Public assistance benefits paid to participants in a New York work experience program (WEP) are “wages,” as that term is defined in the state’s Workers’ Compensation Law [N.Y. Workers’ Comp. Law § 2(9)], held a state appellate court [Matter of Covert v Niagara County, 2019 N.Y. App. Div. LEXIS 3888 (3d Dept., May 16, 2019)]. Accordingly, where a law judge found that an individual, who sustained injury while assigned to work for as part of a county WEP, had sustained a 7.5 percent loss of use injury, entitling her to 18.3 weeks of workers’ compensation benefits, it was appropriate to compute the award based on her “earnings” within the WEP.
County’s Argument: No Wages
Niagara County argued, inter alia, that the amount of assistance that the WEP benefits could not be considered “wages,” since the amount of WEP benefits received by the participant was not determined by the number of hours worked. The Court countered that indeed, while that was true, nevertheless, the number of hours that a recipient of public assistance was required to participate in a WEP was determined by dividing the amount of assistance received by the higher of the federal or state minimum wage.
Contrary Decision Might Preclude Any Recovery for “Worker”

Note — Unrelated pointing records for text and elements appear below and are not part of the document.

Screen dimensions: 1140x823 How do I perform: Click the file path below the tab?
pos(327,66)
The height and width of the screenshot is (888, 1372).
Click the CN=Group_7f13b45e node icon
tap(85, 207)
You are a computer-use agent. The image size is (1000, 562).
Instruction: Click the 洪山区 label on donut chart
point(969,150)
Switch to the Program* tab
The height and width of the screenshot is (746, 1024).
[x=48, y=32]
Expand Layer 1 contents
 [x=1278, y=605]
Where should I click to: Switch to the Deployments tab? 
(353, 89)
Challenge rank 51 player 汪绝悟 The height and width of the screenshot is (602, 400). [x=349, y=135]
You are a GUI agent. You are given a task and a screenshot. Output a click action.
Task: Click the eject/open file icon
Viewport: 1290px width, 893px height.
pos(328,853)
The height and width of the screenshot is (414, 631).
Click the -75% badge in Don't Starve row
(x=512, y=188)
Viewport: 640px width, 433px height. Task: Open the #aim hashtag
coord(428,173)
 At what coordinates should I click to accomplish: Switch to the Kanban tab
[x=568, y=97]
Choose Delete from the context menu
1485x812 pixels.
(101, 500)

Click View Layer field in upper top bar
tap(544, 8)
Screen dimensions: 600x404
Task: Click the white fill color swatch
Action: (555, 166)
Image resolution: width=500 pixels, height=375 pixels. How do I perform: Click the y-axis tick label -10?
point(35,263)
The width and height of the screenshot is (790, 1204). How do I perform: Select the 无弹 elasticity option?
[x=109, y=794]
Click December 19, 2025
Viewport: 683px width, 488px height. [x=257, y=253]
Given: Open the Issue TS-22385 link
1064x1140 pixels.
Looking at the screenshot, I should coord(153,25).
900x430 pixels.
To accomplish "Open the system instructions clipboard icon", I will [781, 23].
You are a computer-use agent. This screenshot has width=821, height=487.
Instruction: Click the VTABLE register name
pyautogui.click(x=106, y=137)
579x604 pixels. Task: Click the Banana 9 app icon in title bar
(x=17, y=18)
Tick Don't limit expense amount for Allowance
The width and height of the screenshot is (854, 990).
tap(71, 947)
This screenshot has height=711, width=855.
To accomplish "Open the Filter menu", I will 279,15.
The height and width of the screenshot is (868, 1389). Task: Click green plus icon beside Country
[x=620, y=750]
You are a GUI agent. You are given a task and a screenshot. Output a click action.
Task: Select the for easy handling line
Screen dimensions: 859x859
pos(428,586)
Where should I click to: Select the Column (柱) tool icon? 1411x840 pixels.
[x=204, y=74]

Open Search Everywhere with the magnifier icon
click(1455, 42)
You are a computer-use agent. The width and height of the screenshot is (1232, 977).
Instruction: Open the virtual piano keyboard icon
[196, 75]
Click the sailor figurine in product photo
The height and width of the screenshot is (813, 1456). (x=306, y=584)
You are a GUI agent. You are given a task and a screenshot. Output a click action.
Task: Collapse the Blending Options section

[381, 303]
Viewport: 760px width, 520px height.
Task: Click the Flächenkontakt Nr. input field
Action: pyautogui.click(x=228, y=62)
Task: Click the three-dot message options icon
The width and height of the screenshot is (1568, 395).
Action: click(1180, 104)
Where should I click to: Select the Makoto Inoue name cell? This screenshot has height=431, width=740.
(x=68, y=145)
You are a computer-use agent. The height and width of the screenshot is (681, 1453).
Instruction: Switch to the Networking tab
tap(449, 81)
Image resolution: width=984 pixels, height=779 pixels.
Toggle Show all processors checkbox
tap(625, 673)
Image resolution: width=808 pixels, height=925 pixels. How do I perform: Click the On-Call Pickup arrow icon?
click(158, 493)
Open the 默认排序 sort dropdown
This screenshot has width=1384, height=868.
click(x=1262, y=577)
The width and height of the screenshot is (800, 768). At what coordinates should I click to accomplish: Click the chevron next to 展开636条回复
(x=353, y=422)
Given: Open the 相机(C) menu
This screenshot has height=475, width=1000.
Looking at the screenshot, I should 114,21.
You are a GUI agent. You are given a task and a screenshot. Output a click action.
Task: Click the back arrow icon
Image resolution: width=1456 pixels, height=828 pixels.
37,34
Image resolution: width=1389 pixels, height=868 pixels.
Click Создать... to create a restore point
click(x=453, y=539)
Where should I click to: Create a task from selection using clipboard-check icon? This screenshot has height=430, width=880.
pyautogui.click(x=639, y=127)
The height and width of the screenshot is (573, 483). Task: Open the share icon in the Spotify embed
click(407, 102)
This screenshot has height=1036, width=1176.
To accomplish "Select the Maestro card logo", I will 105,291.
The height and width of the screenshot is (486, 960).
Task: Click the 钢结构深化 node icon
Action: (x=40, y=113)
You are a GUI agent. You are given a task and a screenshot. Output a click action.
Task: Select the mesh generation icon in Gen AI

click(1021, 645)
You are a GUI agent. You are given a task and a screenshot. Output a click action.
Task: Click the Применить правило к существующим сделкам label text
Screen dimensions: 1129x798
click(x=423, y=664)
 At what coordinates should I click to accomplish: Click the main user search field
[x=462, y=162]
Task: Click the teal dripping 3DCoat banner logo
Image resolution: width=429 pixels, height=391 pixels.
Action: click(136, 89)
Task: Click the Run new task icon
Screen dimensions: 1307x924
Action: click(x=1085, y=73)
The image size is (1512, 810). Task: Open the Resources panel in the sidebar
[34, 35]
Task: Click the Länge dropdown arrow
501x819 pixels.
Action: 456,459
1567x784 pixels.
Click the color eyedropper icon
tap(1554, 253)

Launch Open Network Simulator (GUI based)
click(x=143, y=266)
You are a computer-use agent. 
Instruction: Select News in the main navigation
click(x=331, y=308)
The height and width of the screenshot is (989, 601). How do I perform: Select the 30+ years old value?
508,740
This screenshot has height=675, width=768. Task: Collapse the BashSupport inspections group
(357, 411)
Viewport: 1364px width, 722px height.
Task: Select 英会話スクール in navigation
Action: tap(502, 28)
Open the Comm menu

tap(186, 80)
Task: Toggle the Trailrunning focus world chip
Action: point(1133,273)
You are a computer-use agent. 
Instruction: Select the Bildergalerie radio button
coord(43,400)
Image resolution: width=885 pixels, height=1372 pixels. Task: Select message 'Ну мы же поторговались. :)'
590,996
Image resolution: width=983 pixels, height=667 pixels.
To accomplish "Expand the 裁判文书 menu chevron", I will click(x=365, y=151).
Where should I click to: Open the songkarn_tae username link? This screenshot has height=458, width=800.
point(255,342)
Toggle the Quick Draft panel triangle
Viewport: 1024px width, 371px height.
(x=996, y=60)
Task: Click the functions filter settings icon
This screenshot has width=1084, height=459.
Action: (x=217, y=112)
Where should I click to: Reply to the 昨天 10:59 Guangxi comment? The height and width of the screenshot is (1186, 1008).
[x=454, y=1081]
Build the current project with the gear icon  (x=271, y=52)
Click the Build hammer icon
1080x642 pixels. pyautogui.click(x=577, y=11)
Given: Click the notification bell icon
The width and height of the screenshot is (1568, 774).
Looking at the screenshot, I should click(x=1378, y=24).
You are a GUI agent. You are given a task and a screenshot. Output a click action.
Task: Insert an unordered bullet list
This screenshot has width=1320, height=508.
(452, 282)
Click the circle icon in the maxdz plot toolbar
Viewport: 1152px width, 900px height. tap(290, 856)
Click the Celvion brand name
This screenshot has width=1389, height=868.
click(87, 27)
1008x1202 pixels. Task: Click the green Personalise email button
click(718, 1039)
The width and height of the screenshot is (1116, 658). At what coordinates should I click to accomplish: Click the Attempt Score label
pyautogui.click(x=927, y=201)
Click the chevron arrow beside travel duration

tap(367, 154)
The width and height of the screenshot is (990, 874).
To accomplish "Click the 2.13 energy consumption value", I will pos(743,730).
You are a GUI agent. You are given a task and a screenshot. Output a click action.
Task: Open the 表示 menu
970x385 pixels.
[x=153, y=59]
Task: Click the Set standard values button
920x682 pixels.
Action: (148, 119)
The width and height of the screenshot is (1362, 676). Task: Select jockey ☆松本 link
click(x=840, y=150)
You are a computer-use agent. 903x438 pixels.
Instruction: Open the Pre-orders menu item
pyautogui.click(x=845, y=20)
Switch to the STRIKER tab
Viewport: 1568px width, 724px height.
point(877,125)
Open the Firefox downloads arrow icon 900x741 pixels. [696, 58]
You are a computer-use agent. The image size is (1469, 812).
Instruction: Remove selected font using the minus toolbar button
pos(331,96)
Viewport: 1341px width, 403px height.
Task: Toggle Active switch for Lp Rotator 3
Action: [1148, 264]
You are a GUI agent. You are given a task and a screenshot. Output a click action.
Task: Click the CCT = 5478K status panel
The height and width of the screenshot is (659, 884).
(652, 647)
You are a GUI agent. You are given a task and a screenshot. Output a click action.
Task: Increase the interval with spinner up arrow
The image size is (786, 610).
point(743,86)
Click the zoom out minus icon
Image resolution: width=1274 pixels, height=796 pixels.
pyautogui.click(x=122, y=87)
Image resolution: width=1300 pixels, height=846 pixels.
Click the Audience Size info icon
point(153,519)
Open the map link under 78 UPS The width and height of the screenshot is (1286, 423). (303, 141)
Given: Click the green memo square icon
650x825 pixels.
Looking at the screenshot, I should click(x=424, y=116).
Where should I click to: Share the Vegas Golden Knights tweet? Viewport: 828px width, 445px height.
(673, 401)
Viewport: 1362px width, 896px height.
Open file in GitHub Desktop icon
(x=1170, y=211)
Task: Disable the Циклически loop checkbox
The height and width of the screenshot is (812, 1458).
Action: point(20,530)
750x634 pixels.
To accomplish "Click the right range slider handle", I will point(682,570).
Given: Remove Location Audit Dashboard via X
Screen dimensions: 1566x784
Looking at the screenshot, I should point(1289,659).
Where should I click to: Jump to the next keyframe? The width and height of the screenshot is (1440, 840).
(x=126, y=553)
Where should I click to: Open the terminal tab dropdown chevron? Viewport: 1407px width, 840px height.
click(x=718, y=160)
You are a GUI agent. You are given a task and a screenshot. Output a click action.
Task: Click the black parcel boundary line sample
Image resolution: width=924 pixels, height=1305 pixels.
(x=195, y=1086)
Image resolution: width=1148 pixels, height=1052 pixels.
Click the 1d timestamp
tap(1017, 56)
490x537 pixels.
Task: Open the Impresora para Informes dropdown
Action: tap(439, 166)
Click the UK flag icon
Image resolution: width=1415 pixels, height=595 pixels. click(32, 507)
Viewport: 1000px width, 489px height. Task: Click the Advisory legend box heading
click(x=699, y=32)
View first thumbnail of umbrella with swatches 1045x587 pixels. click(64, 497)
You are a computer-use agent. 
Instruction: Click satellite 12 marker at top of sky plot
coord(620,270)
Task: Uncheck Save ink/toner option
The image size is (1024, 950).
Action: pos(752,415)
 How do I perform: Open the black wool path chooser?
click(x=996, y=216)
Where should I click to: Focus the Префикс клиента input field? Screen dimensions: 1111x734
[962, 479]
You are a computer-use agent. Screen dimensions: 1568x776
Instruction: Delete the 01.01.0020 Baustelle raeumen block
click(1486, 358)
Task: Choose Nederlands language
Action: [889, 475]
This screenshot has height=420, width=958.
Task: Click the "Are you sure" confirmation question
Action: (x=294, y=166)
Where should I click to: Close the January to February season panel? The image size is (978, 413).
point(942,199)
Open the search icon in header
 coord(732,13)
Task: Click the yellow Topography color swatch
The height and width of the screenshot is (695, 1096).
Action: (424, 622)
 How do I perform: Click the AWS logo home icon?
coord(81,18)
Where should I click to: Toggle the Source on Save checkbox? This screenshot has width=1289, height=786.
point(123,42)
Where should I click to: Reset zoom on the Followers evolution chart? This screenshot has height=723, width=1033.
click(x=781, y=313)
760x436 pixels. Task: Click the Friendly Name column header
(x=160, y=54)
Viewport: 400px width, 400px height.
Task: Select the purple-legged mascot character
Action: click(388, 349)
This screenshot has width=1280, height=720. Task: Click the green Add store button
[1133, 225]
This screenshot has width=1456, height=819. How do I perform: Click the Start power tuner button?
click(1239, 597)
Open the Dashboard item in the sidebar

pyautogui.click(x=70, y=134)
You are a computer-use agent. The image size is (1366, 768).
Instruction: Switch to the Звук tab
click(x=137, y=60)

The Court also stressed that the fact that recipients of public assistance must participate in a WEP to receive benefits without reduction meant that the public assistance paid to WEP participants directly served as compensation for the work performed. Accordingly, the Court concluded that public assistance benefits were wages as defined in the Workers’ Compensation Law.
The Court added that a contrary determination would inequitably preclude compensation for such injuries or relegate the injured participant to a tort claim. Likewise, providing effective awards for injured participants also benefited those who host WEP participants, by ensuring that workers’ compensation was the exclusive remedy for injuries sustained in the workplace.